Author | Joey Wu on Blockchain

LayerZero and Google Cloud have announced the integration of Google Cloud as a new cross-chain oracle option on LayerZero. In the cross-chain implementation of LayerZero, the role of the oracle is to verify whether a message has been processed by the source chain for cross-chain message requests. Now, applications built on LayerZero can choose from four different oracle options, including Chainlink, Polyhedra’s zkLightClient, and oracles managed by Polygon and Sequoia.

The latest change is that Google Cloud will replace the oracle managed by Polygon/Sequoia and become the default configuration for applications on LayerZero’s cross-chain solution. This is the first time LayerZero has changed its default configuration since March 2022, making it a significant change for LayerZero. This move may also have an impact on Solana, considering that Google Cloud joined the Solana ecosystem just a few months ago as a validator and core infrastructure provider. This also raises an interesting question about whether the cross-chain security of blockchains may eventually rely on centralized internet giants, which is a topic worth pondering.

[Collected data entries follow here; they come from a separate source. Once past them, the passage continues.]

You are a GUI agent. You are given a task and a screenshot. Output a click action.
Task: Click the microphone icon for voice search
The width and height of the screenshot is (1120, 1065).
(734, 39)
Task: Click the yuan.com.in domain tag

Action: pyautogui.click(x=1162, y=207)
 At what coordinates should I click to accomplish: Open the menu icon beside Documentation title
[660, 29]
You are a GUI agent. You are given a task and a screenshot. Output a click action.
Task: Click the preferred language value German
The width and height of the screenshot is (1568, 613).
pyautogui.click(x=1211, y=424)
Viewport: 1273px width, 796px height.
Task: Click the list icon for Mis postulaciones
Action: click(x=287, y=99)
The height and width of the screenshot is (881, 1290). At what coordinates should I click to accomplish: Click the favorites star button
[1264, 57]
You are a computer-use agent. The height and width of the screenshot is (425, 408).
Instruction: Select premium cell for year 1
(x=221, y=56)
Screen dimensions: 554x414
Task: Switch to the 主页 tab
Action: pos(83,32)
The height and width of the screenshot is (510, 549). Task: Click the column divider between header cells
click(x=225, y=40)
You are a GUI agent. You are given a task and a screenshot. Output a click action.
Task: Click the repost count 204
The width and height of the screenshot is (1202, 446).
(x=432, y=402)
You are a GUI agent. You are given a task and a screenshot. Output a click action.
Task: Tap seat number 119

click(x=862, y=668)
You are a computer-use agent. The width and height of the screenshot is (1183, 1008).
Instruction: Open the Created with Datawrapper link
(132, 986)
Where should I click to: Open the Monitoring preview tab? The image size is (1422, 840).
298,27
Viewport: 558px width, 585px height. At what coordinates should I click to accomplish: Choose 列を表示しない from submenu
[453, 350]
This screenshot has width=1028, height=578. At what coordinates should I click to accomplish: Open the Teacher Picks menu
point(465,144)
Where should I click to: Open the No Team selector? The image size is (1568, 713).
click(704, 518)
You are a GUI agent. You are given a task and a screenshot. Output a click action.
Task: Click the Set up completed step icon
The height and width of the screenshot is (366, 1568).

Meanwhile, the ZK cross-chain interoperability protocol Polyhedra has recently completed integration with the BNB Layer 2 network opBNB. This protocol, along with LayerZero, is one of the only two cross-chain bridge protocols on the BNB Chain Ecosystem Catalyst Awards list. With the failure of Multichain, there currently seem to be only two mainstream cross-chain routes to choose from: oracle-based cross-chain and zero-knowledge proof (ZK) cross-chain. LayerZero and Polyhedra represent the leaders of these two routes, respectively.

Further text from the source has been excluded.